After more than two years since the concept of a Pooled Registered Pension Plan was initially raised we still don't know the final details. Other than it isn't actually a pension plan at all. But The Department of Finance did state on its website that one benefit will be lower costs. And that is an issue worth dissecting.
There's a can of worms at risk of being opened depending on how this lower cost manifests.
If the government stipulates a threshold below the costs of mutual funds with similar investment mandates, many would believe they would be signalling that mutual funds cost too much. But note that the majority of mutual funds in Canada include the cost of financial advice, not just professional management of an investment portfolio.
So, will financial planning advice take a hit? Presumably, a number of people who enroll, or rather choose not to opt out of being automatically enrolled, will assume their personal finances are now being taken care of. Many people still equate investment management with comprehensive financial planning.
Beyond that, what constitutes low cost? Isn't that the promise of mutual funds today? Picking a random mutual fund prospectus and looking at the definition of mutual fund yields the following:
"A mutual fund is an investment structure that enables investors to pool their money with other investors, and to have the pool professionally managed. Each investor in the pool (mutual fund) generally shares in its investment gains and losses, expenses, and tax liabilities in proportion to their interest in the pool."
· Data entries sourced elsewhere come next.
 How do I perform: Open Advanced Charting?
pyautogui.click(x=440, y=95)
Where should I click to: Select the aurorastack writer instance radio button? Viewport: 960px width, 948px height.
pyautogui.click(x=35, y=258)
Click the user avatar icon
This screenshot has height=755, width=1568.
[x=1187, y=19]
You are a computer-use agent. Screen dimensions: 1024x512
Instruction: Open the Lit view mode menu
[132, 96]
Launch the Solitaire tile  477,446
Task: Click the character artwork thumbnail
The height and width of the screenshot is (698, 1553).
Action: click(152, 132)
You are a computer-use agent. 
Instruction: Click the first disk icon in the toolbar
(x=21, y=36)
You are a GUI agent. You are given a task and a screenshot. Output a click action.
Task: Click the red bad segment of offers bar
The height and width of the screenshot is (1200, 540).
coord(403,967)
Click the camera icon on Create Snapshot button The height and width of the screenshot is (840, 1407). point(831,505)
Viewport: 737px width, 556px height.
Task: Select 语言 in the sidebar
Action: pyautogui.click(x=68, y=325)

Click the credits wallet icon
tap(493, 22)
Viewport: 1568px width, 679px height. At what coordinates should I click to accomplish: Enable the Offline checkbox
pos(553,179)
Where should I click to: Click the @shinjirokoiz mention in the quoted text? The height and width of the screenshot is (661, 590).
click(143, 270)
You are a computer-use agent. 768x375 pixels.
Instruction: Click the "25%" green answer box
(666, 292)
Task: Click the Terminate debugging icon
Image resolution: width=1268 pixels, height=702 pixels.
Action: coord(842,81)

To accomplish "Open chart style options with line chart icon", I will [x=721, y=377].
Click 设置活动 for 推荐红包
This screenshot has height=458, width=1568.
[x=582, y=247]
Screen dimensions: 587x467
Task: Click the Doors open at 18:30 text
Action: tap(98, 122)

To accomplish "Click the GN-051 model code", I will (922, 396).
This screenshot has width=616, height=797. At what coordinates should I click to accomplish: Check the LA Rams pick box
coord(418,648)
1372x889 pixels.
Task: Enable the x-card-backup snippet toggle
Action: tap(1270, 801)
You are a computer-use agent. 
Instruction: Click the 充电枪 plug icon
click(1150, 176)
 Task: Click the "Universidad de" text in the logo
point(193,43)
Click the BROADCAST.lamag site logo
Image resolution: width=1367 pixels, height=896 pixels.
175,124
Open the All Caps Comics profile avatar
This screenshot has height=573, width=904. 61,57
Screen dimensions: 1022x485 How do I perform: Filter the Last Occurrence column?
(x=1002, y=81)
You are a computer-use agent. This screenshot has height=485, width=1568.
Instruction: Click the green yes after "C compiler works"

For the benefit of the doubt let's take a typical F-Class equity mutual fund (stripped of the cost of advice) and start there. We might be looking at 1 per cent for an investment vehicle already designed for pooling and therefore, benefiting from bulk investment buying.
If we look at a true pension plan we see much cheaper costs. The B.C. Government And Service Employees' Union has maintained an MER between 0.55-0.70 per cent for over 10 years. The total expense ratio of a larger pension plan is estimated as being closer to 0.40 per cent. The Canada Pension Plan is right around that mark but manages about a fifth of the assets (roughly $150-billion) compared to those invested in mutual funds (roughly $750-billion). Granted, there are many different fund manufacturers so costs aren't shared across all $750-billion, but the gap is large.
DIY index investors can create a globally diversified portfolio on their own for as little as 0.15 per cent (plus trading commissions) such as The Canadian Couch Potato's Cheapskate Couch Potato Portfolio.
There are a lot of people interested to see what the proposed costs of a PRPP would be, and I'm sure the wording is being crafted carefully. Will it have teeth? Or will it just be a glorified group RRSP?